Records contained in a dataset:

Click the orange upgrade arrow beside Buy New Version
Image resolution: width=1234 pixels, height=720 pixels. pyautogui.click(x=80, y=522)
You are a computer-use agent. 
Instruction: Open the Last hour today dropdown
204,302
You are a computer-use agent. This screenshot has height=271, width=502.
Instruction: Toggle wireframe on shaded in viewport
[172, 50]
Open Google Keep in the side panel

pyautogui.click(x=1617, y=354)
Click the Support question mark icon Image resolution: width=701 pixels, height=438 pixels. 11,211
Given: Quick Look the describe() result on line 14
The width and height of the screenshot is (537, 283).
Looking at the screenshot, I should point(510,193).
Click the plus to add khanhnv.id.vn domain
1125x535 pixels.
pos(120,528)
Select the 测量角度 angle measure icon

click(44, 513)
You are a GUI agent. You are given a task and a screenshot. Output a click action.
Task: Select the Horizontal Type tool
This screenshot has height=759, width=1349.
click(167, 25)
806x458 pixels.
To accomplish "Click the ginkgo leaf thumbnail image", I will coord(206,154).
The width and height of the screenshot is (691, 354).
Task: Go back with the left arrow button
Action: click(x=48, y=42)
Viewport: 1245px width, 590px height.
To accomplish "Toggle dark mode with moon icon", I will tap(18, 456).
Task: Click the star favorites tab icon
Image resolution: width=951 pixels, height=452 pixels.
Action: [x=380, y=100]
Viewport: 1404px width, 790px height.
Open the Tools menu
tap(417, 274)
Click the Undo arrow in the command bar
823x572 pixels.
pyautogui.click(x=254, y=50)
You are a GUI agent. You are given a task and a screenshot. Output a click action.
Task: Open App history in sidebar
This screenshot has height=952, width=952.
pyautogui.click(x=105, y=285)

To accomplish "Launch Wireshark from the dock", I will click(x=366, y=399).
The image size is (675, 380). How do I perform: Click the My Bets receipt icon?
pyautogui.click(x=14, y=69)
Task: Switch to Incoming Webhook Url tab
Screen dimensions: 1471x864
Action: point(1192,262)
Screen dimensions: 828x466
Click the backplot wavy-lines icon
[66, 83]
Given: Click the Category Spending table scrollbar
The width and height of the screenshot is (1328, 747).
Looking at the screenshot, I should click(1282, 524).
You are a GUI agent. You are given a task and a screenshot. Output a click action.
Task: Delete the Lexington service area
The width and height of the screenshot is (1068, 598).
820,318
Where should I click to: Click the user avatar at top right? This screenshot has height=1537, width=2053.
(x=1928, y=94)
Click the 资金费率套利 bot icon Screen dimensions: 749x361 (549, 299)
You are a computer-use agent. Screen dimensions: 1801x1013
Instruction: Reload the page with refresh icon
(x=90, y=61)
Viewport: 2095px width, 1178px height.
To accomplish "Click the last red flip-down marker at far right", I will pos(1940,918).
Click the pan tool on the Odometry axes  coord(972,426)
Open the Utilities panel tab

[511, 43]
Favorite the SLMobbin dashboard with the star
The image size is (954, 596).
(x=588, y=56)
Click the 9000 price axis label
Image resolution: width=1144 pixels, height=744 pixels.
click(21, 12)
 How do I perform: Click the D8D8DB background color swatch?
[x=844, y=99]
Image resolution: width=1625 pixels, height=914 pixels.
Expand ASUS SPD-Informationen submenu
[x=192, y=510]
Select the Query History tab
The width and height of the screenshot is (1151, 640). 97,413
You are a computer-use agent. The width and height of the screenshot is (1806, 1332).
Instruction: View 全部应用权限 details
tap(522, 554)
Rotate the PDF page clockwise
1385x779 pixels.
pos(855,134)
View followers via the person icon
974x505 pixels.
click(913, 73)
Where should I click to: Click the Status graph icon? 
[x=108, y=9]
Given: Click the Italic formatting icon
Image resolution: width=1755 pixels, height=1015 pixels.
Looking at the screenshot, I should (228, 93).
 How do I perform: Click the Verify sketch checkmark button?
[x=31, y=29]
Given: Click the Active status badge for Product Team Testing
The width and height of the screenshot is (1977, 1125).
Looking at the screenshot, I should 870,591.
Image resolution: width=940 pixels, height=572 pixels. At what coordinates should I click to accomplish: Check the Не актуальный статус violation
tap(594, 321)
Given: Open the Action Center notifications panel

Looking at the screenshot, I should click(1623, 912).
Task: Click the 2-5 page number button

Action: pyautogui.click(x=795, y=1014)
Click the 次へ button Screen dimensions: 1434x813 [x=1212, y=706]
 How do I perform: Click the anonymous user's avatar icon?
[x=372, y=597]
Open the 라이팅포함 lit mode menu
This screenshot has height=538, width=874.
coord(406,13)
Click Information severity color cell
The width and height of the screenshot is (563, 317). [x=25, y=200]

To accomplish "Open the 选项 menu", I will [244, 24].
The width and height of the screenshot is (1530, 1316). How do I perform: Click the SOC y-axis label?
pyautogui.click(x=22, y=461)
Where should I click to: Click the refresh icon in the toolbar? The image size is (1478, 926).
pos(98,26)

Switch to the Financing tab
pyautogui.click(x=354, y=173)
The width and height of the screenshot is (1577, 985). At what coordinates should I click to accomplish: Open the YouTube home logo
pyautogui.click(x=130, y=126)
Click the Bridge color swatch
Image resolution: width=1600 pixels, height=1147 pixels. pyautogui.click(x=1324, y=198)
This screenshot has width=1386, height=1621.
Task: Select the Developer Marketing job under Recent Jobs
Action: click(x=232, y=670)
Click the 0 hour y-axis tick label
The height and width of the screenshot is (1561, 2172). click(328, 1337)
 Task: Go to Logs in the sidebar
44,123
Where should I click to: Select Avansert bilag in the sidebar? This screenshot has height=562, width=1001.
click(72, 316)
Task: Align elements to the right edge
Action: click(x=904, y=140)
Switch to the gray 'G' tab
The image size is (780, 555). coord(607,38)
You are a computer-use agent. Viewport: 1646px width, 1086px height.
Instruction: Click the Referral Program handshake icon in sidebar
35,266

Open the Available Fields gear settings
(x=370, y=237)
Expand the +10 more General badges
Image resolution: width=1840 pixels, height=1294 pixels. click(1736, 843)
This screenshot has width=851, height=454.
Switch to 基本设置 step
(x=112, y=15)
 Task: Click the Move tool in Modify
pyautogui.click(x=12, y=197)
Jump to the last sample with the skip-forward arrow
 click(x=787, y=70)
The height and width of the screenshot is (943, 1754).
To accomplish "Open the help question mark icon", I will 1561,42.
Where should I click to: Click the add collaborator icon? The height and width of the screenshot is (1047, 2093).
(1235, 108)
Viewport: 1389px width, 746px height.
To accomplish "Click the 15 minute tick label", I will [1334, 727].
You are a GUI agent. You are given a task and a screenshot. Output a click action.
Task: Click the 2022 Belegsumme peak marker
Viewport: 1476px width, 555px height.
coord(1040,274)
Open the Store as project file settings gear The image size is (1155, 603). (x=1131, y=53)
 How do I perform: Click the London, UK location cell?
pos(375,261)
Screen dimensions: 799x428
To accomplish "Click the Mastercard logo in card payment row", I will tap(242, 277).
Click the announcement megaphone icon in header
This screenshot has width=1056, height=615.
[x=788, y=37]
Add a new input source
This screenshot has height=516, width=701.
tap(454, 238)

EXERCISE REQUIREMENTS:
Repeat the lines above with every word intact.

RESPONSE TO THIS TASK:
Click the orange upgrade arrow beside Buy New Version
Image resolution: width=1234 pixels, height=720 pixels. pyautogui.click(x=80, y=522)
You are a computer-use agent. 
Instruction: Open the Last hour today dropdown
204,302
You are a computer-use agent. This screenshot has height=271, width=502.
Instruction: Toggle wireframe on shaded in viewport
[172, 50]
Open Google Keep in the side panel

pyautogui.click(x=1617, y=354)
Click the Support question mark icon Image resolution: width=701 pixels, height=438 pixels. 11,211
Given: Quick Look the describe() result on line 14
The width and height of the screenshot is (537, 283).
Looking at the screenshot, I should point(510,193).
Click the plus to add khanhnv.id.vn domain
1125x535 pixels.
pos(120,528)
Select the 测量角度 angle measure icon

click(44, 513)
You are a GUI agent. You are given a task and a screenshot. Output a click action.
Task: Select the Horizontal Type tool
This screenshot has height=759, width=1349.
click(167, 25)
806x458 pixels.
To accomplish "Click the ginkgo leaf thumbnail image", I will coord(206,154).
The width and height of the screenshot is (691, 354).
Task: Go back with the left arrow button
Action: click(x=48, y=42)
Viewport: 1245px width, 590px height.
To accomplish "Toggle dark mode with moon icon", I will tap(18, 456).
Task: Click the star favorites tab icon
Image resolution: width=951 pixels, height=452 pixels.
Action: [x=380, y=100]
Viewport: 1404px width, 790px height.
Open the Tools menu
tap(417, 274)
Click the Undo arrow in the command bar
823x572 pixels.
pyautogui.click(x=254, y=50)
You are a GUI agent. You are given a task and a screenshot. Output a click action.
Task: Open App history in sidebar
This screenshot has height=952, width=952.
pyautogui.click(x=105, y=285)

To accomplish "Launch Wireshark from the dock", I will click(x=366, y=399).
The image size is (675, 380). How do I perform: Click the My Bets receipt icon?
pyautogui.click(x=14, y=69)
Task: Switch to Incoming Webhook Url tab
Screen dimensions: 1471x864
Action: point(1192,262)
Screen dimensions: 828x466
Click the backplot wavy-lines icon
[66, 83]
Given: Click the Category Spending table scrollbar
The width and height of the screenshot is (1328, 747).
Looking at the screenshot, I should click(1282, 524).
You are a GUI agent. You are given a task and a screenshot. Output a click action.
Task: Delete the Lexington service area
The width and height of the screenshot is (1068, 598).
820,318
Where should I click to: Click the user avatar at top right? This screenshot has height=1537, width=2053.
(x=1928, y=94)
Click the 资金费率套利 bot icon Screen dimensions: 749x361 (549, 299)
You are a computer-use agent. Screen dimensions: 1801x1013
Instruction: Reload the page with refresh icon
(x=90, y=61)
Viewport: 2095px width, 1178px height.
To accomplish "Click the last red flip-down marker at far right", I will pos(1940,918).
Click the pan tool on the Odometry axes  coord(972,426)
Open the Utilities panel tab

[511, 43]
Favorite the SLMobbin dashboard with the star
The image size is (954, 596).
(x=588, y=56)
Click the 9000 price axis label
Image resolution: width=1144 pixels, height=744 pixels.
click(21, 12)
 How do I perform: Click the D8D8DB background color swatch?
[x=844, y=99]
Image resolution: width=1625 pixels, height=914 pixels.
Expand ASUS SPD-Informationen submenu
[x=192, y=510]
Select the Query History tab
The width and height of the screenshot is (1151, 640). 97,413
You are a computer-use agent. The width and height of the screenshot is (1806, 1332).
Instruction: View 全部应用权限 details
tap(522, 554)
Rotate the PDF page clockwise
1385x779 pixels.
pos(855,134)
View followers via the person icon
974x505 pixels.
click(913, 73)
Where should I click to: Click the Status graph icon? 
[x=108, y=9]
Given: Click the Italic formatting icon
Image resolution: width=1755 pixels, height=1015 pixels.
Looking at the screenshot, I should (228, 93).
 How do I perform: Click the Verify sketch checkmark button?
[x=31, y=29]
Given: Click the Active status badge for Product Team Testing
The width and height of the screenshot is (1977, 1125).
Looking at the screenshot, I should 870,591.
Image resolution: width=940 pixels, height=572 pixels. At what coordinates should I click to accomplish: Check the Не актуальный статус violation
tap(594, 321)
Given: Open the Action Center notifications panel

Looking at the screenshot, I should click(1623, 912).
Task: Click the 2-5 page number button

Action: pyautogui.click(x=795, y=1014)
Click the 次へ button Screen dimensions: 1434x813 [x=1212, y=706]
 How do I perform: Click the anonymous user's avatar icon?
[x=372, y=597]
Open the 라이팅포함 lit mode menu
This screenshot has height=538, width=874.
coord(406,13)
Click Information severity color cell
The width and height of the screenshot is (563, 317). [x=25, y=200]

To accomplish "Open the 选项 menu", I will [244, 24].
The width and height of the screenshot is (1530, 1316). How do I perform: Click the SOC y-axis label?
pyautogui.click(x=22, y=461)
Where should I click to: Click the refresh icon in the toolbar? The image size is (1478, 926).
pos(98,26)

Switch to the Financing tab
pyautogui.click(x=354, y=173)
The width and height of the screenshot is (1577, 985). At what coordinates should I click to accomplish: Open the YouTube home logo
pyautogui.click(x=130, y=126)
Click the Bridge color swatch
Image resolution: width=1600 pixels, height=1147 pixels. pyautogui.click(x=1324, y=198)
This screenshot has width=1386, height=1621.
Task: Select the Developer Marketing job under Recent Jobs
Action: click(x=232, y=670)
Click the 0 hour y-axis tick label
The height and width of the screenshot is (1561, 2172). click(328, 1337)
 Task: Go to Logs in the sidebar
44,123
Where should I click to: Select Avansert bilag in the sidebar? This screenshot has height=562, width=1001.
click(72, 316)
Task: Align elements to the right edge
Action: click(x=904, y=140)
Switch to the gray 'G' tab
The image size is (780, 555). coord(607,38)
You are a computer-use agent. Viewport: 1646px width, 1086px height.
Instruction: Click the Referral Program handshake icon in sidebar
35,266

Open the Available Fields gear settings
(x=370, y=237)
Expand the +10 more General badges
Image resolution: width=1840 pixels, height=1294 pixels. click(1736, 843)
This screenshot has width=851, height=454.
Switch to 基本设置 step
(x=112, y=15)
 Task: Click the Move tool in Modify
pyautogui.click(x=12, y=197)
Jump to the last sample with the skip-forward arrow
 click(x=787, y=70)
The height and width of the screenshot is (943, 1754).
To accomplish "Open the help question mark icon", I will 1561,42.
Where should I click to: Click the add collaborator icon? The height and width of the screenshot is (1047, 2093).
(1235, 108)
Viewport: 1389px width, 746px height.
To accomplish "Click the 15 minute tick label", I will [1334, 727].
You are a GUI agent. You are given a task and a screenshot. Output a click action.
Task: Click the 2022 Belegsumme peak marker
Viewport: 1476px width, 555px height.
coord(1040,274)
Open the Store as project file settings gear The image size is (1155, 603). (x=1131, y=53)
 How do I perform: Click the London, UK location cell?
pos(375,261)
Screen dimensions: 799x428
To accomplish "Click the Mastercard logo in card payment row", I will tap(242, 277).
Click the announcement megaphone icon in header
This screenshot has width=1056, height=615.
[x=788, y=37]
Add a new input source
This screenshot has height=516, width=701.
tap(454, 238)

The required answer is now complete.